━━━ Data extract ━━━

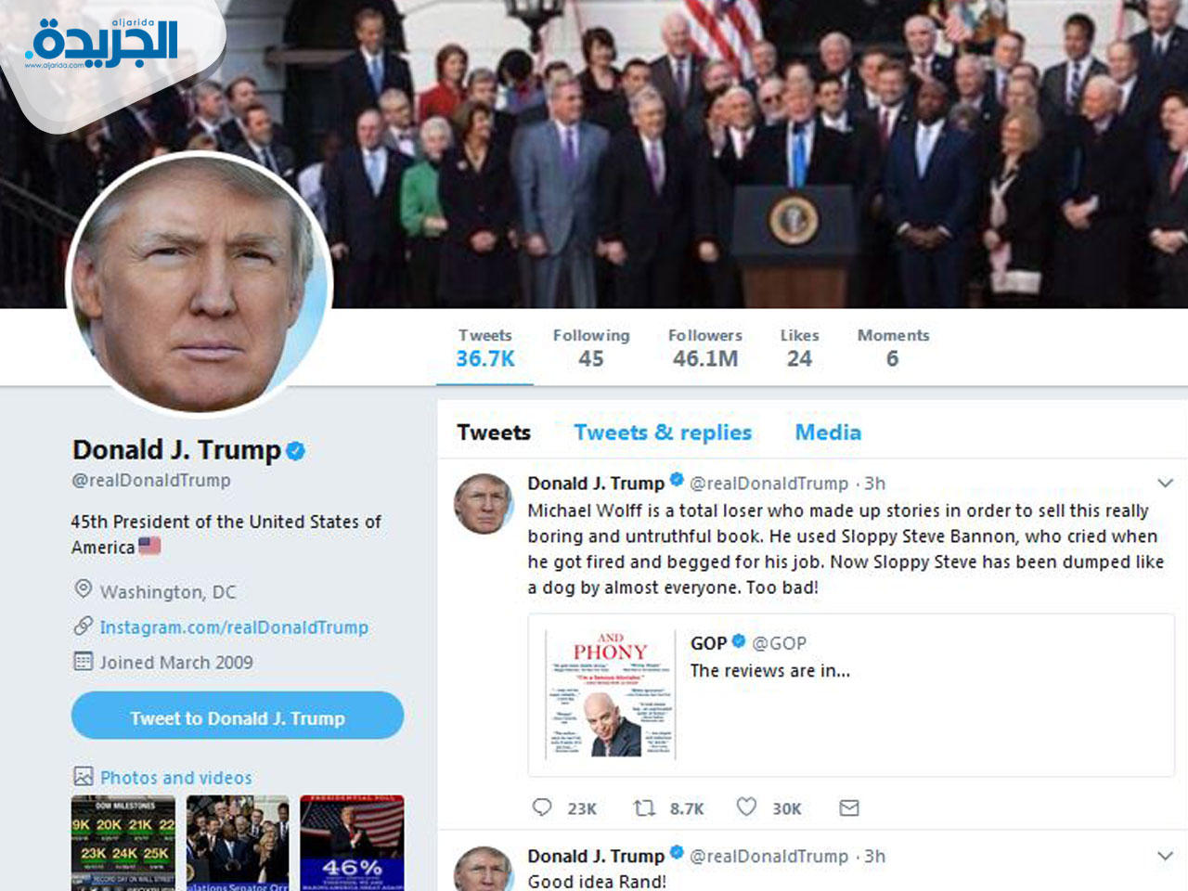Image resolution: width=1188 pixels, height=891 pixels.
Task: Open the Media tab
Action: (828, 433)
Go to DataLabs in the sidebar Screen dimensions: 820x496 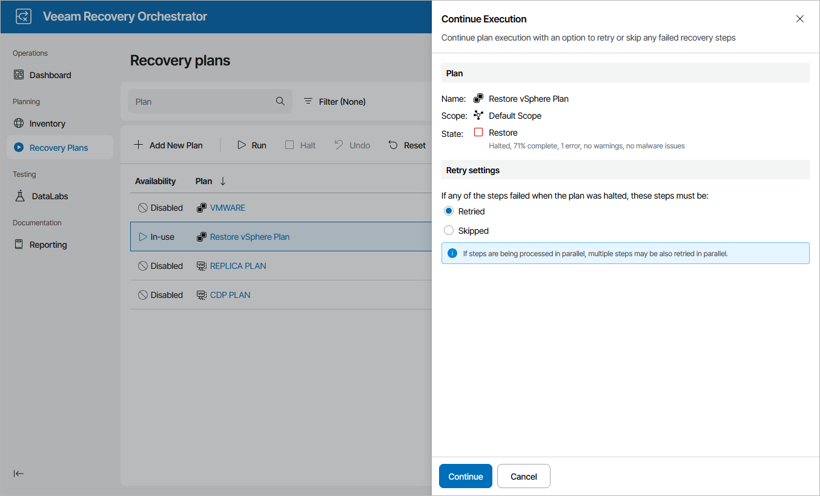(x=50, y=196)
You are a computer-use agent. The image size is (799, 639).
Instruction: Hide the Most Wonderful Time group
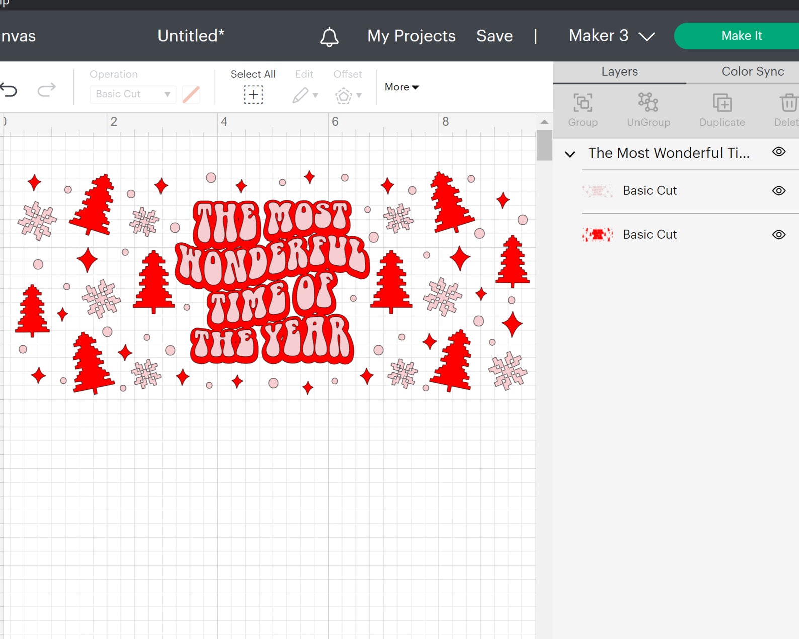pos(779,152)

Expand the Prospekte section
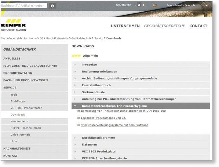[x=89, y=65]
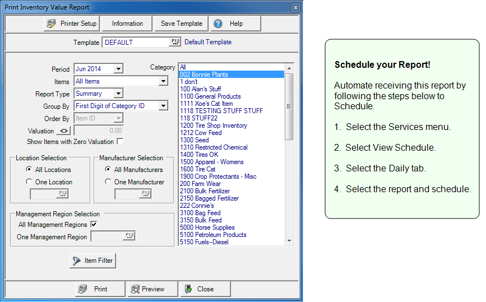Enable Show Items with Zero Valuation
Viewport: 486px width, 302px height.
click(120, 142)
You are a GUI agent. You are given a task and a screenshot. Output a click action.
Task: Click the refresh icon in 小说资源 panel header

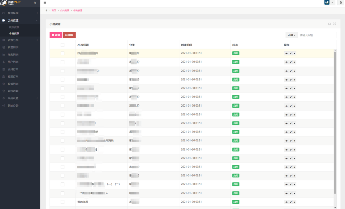coord(330,24)
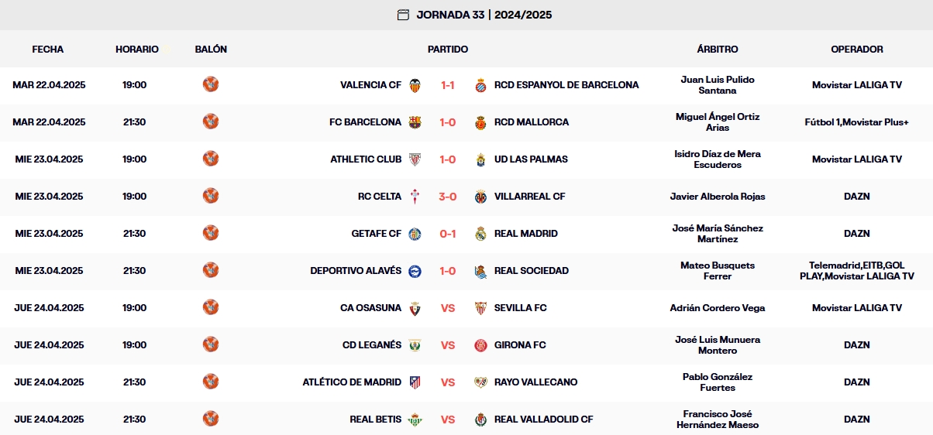The width and height of the screenshot is (933, 435).
Task: Click the Jornada 33 | 2024/2025 heading
Action: 484,15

━━━

What is needed: Transcribe the stretch from the line containing "Expand the Prospekte section" through the last of the lines, keeping both ends. Leave the pictures out of your copy.

Exercise output:
Expand the Prospekte section
[x=89, y=65]
Enable Show Items with Zero Valuation
Viewport: 486px width, 302px height.
click(120, 142)
You are a GUI agent. You are given a task and a screenshot. Output a click action.
Task: Click the refresh icon in 小说资源 panel header

coord(330,24)
The width and height of the screenshot is (933, 435).
Task: Click the Jornada 33 | 2024/2025 heading
Action: 484,15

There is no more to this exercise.